[Entries taken from a collection]
————
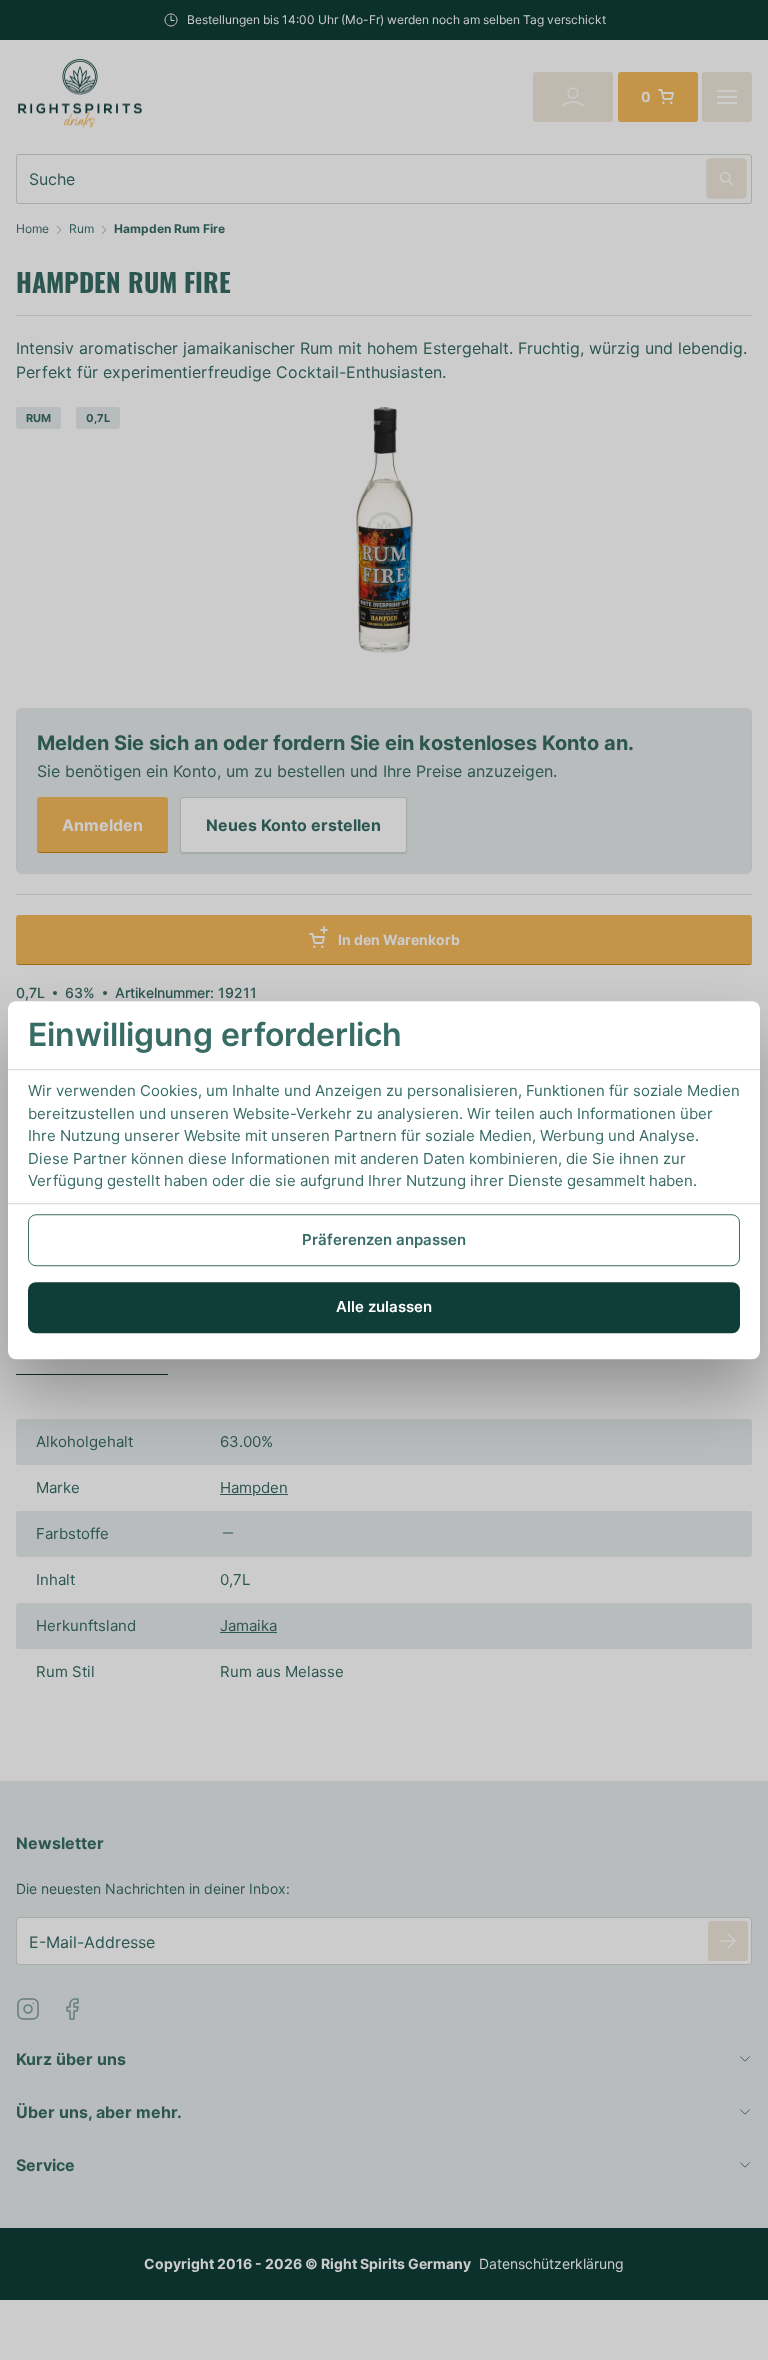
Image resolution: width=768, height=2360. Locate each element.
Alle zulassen (384, 1306)
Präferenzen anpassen (384, 1239)
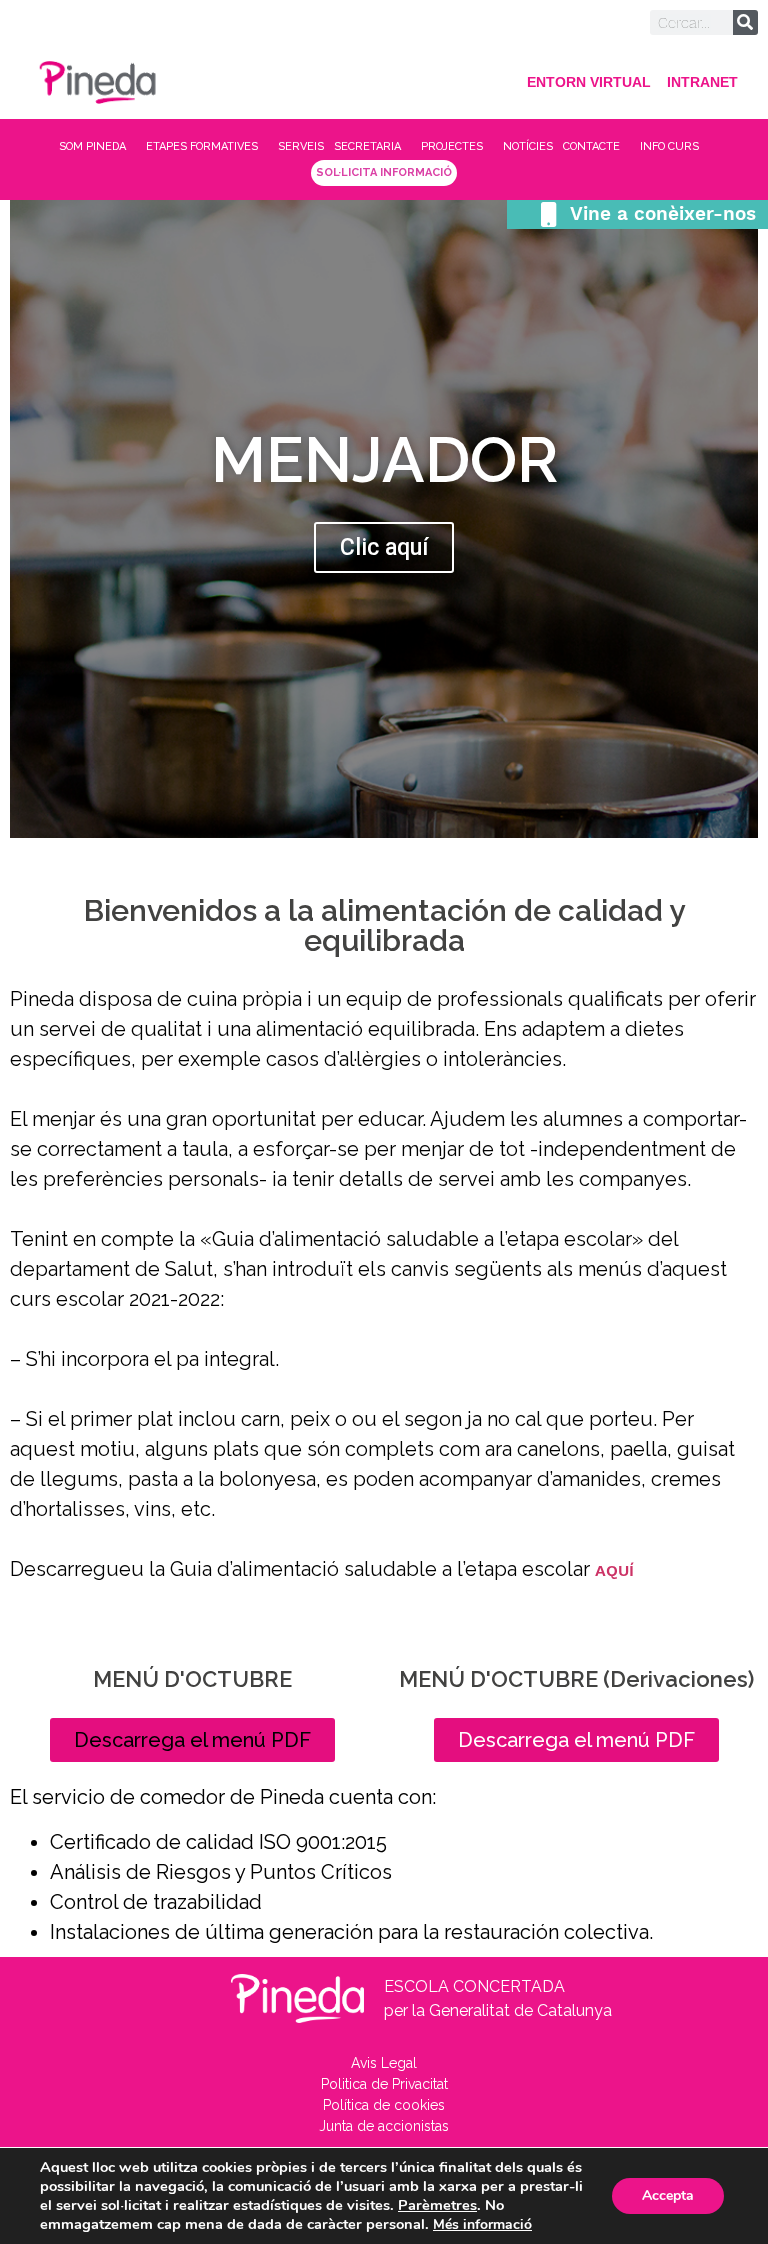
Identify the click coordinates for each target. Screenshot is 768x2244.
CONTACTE (591, 146)
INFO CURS (669, 146)
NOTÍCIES (528, 146)
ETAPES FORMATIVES (202, 146)
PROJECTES (452, 146)
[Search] (745, 22)
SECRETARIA (367, 146)
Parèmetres (437, 2205)
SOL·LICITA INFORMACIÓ (384, 172)
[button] (192, 1740)
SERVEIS (301, 146)
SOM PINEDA (92, 146)
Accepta (668, 2195)
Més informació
————
What the exercise asks
The answer must consist of every line in the records above that contains the word "each".

Answer space
Image resolution: width=768, height=2360. Locate each element.
Identify the click coordinates for each target. Screenshot is 768x2244.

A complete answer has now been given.